• _AIM OF THE TASK_: Your answer should repeat exactly the lines from the one holding "Given: Switch to the Device tab" through the end of the data, and it should contain no pictures.

────────

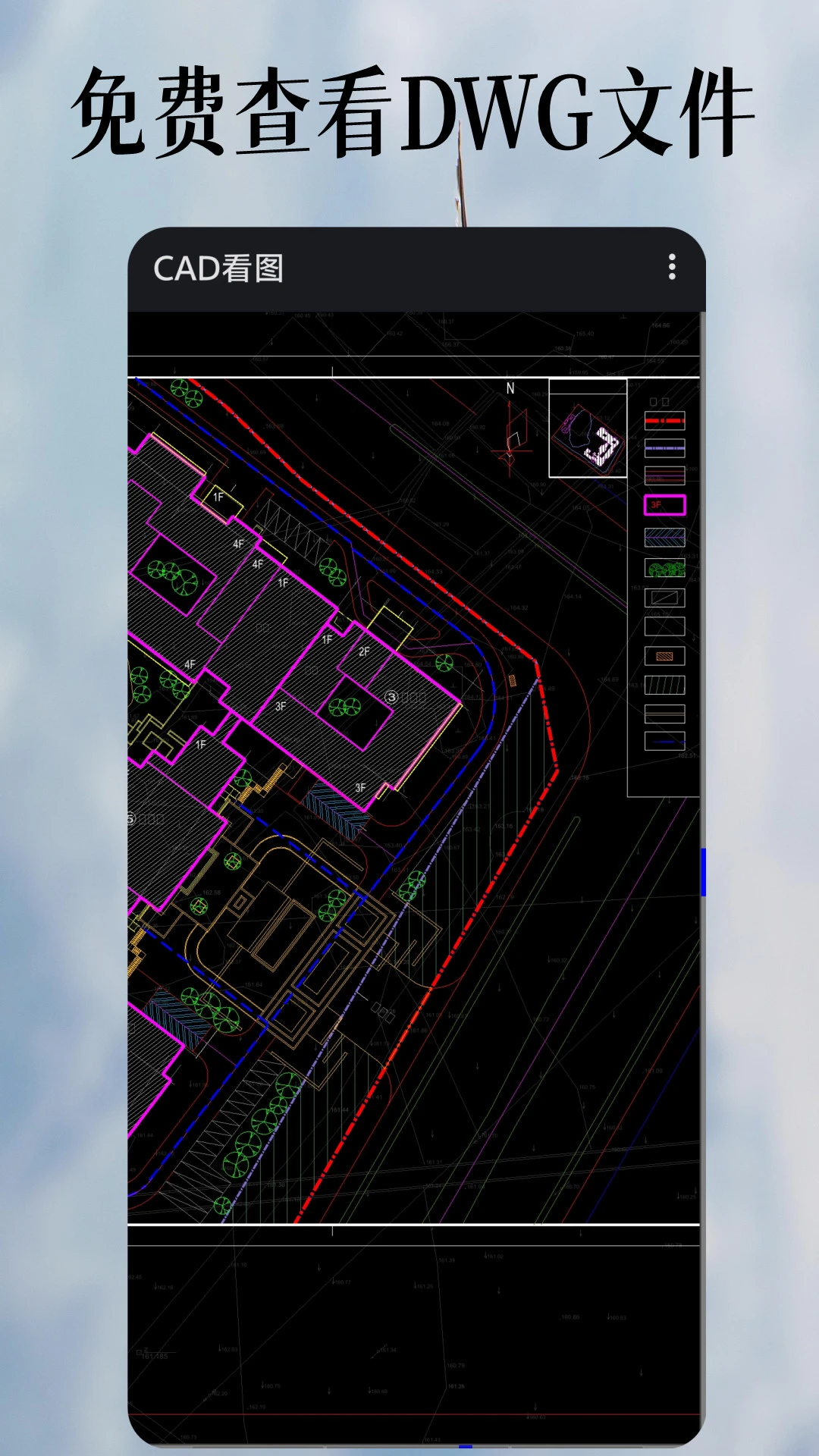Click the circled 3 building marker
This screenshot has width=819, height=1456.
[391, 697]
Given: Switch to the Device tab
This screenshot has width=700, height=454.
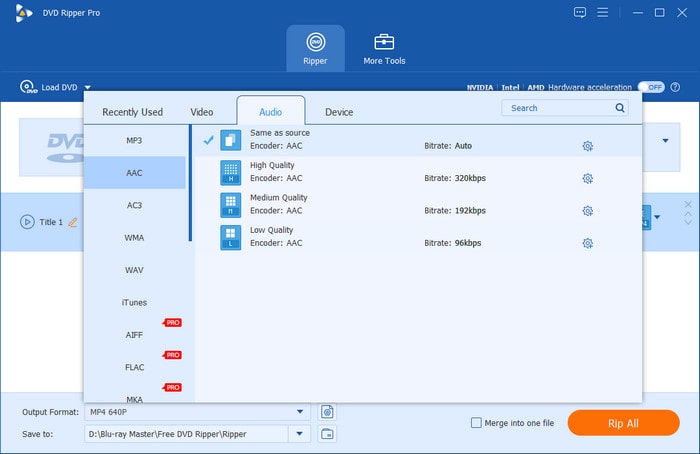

────────

• _WRITTEN ANSWER_:
Given: Switch to the Device tab
This screenshot has width=700, height=454.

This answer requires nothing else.